Problem description. Return, from the listing below, each line where the word "Open" appears.

Source records.
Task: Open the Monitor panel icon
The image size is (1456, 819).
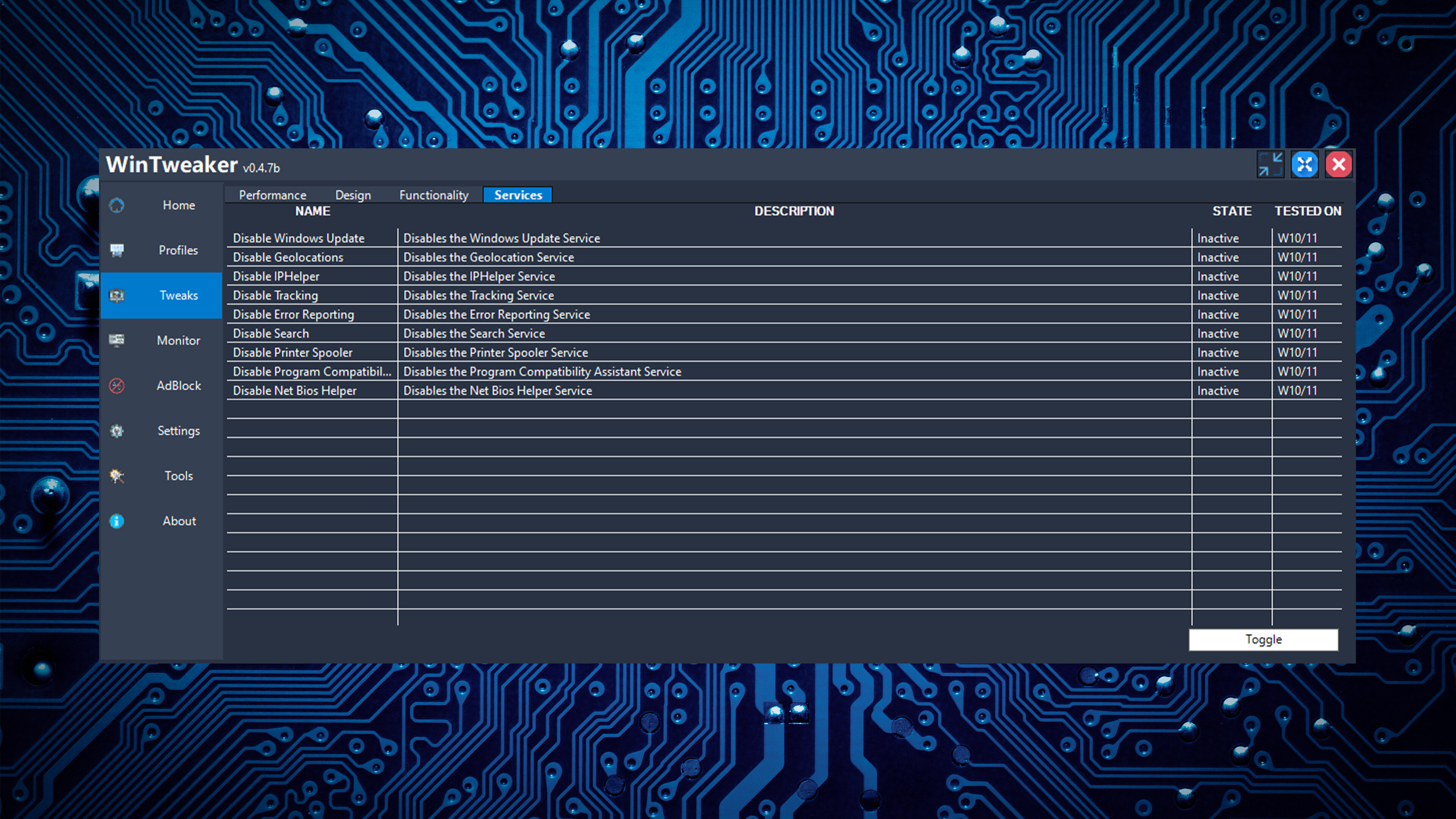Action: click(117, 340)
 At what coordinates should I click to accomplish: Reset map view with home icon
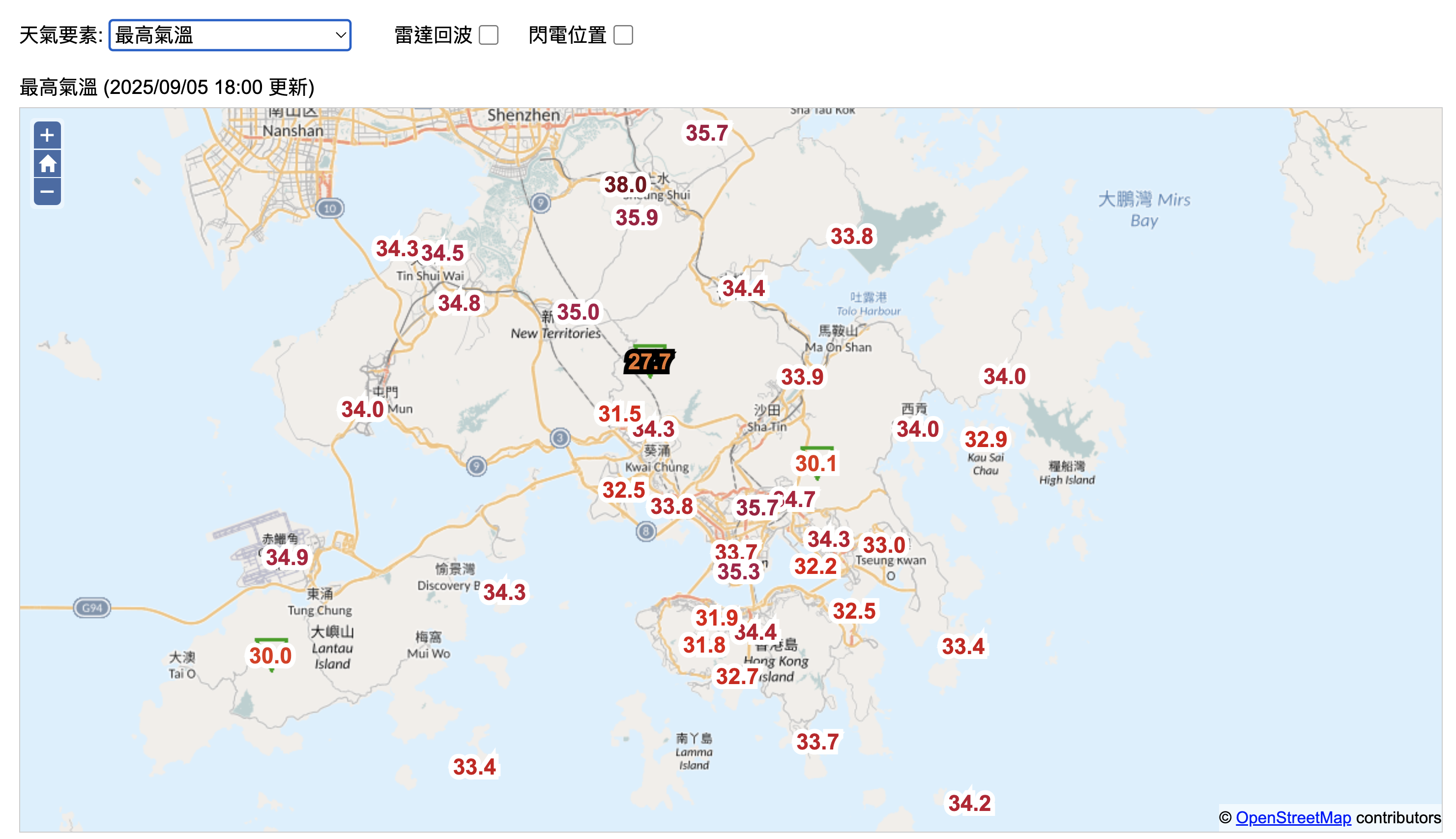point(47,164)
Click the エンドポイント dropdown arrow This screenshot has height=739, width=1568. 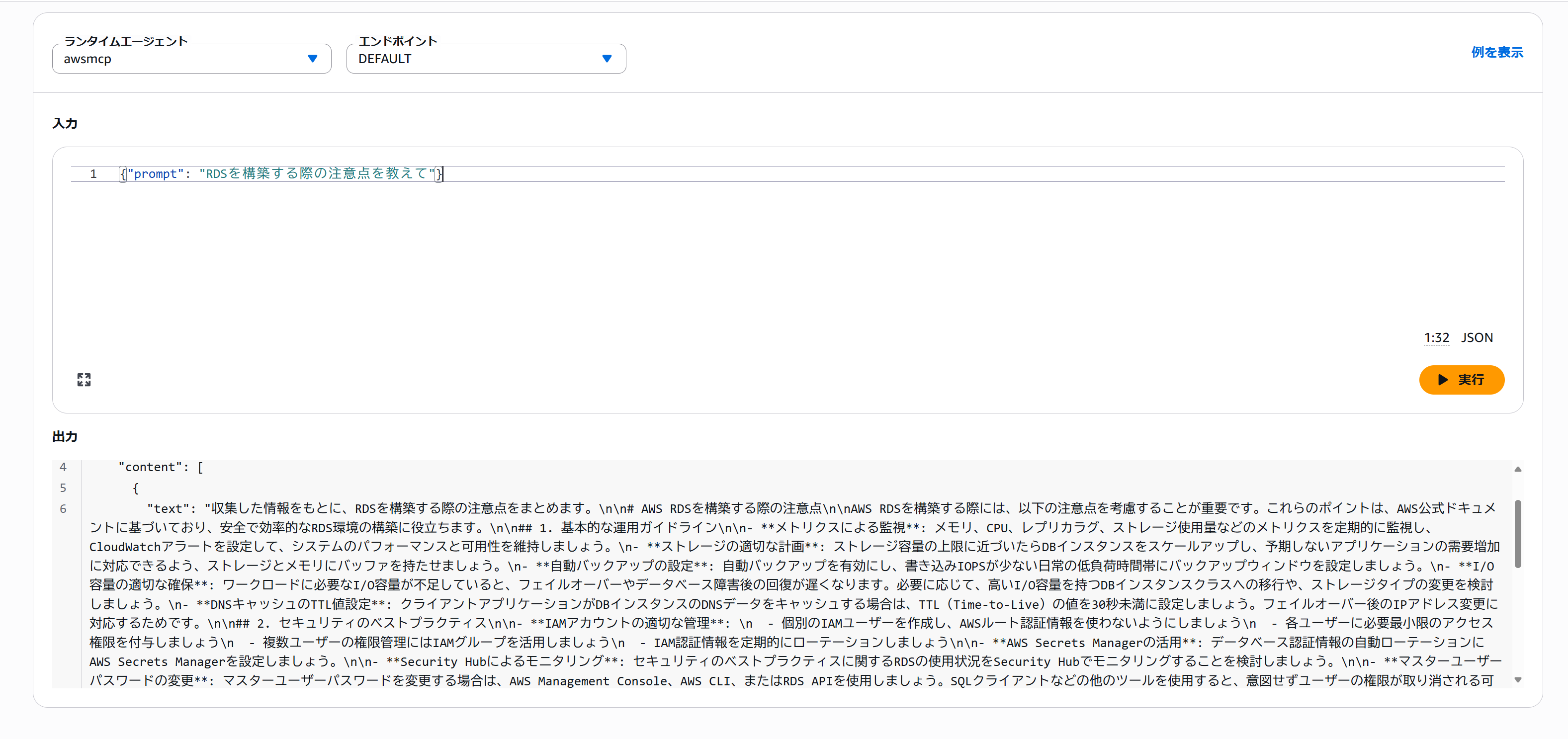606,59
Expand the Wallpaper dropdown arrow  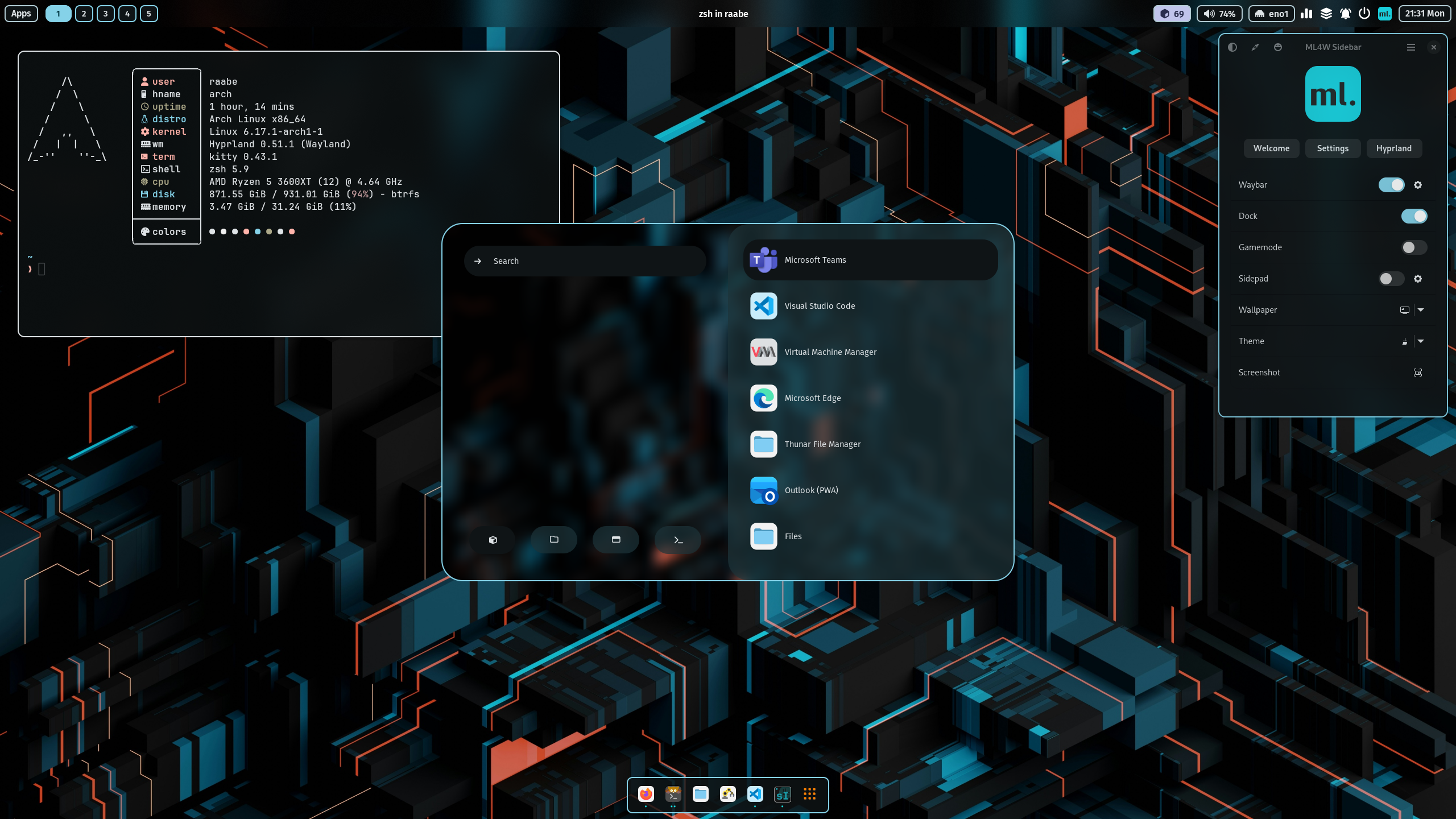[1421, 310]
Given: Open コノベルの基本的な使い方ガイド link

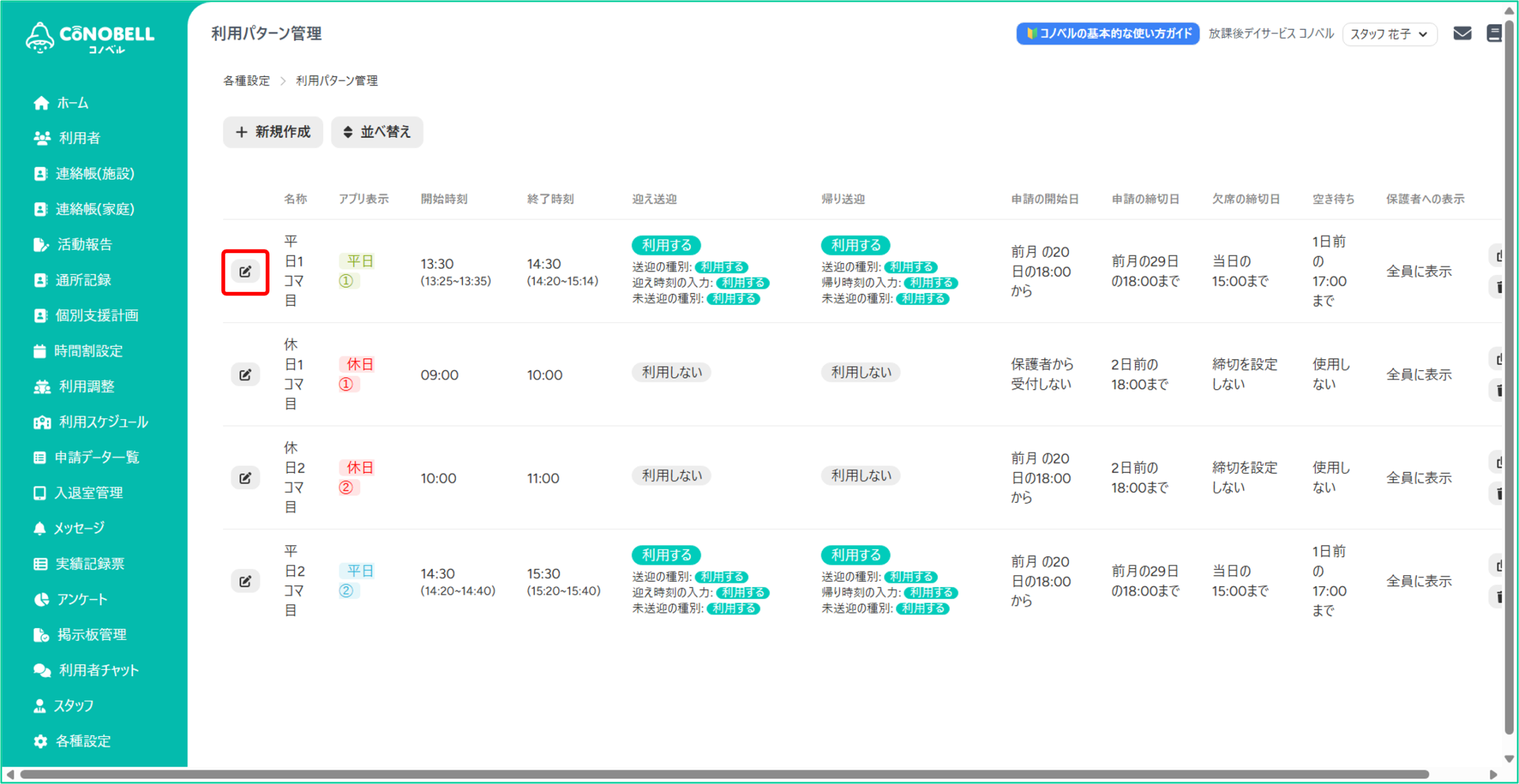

Answer section.
Task: Open the Monitor panel icon
Given: Open コノベルの基本的な使い方ガイド link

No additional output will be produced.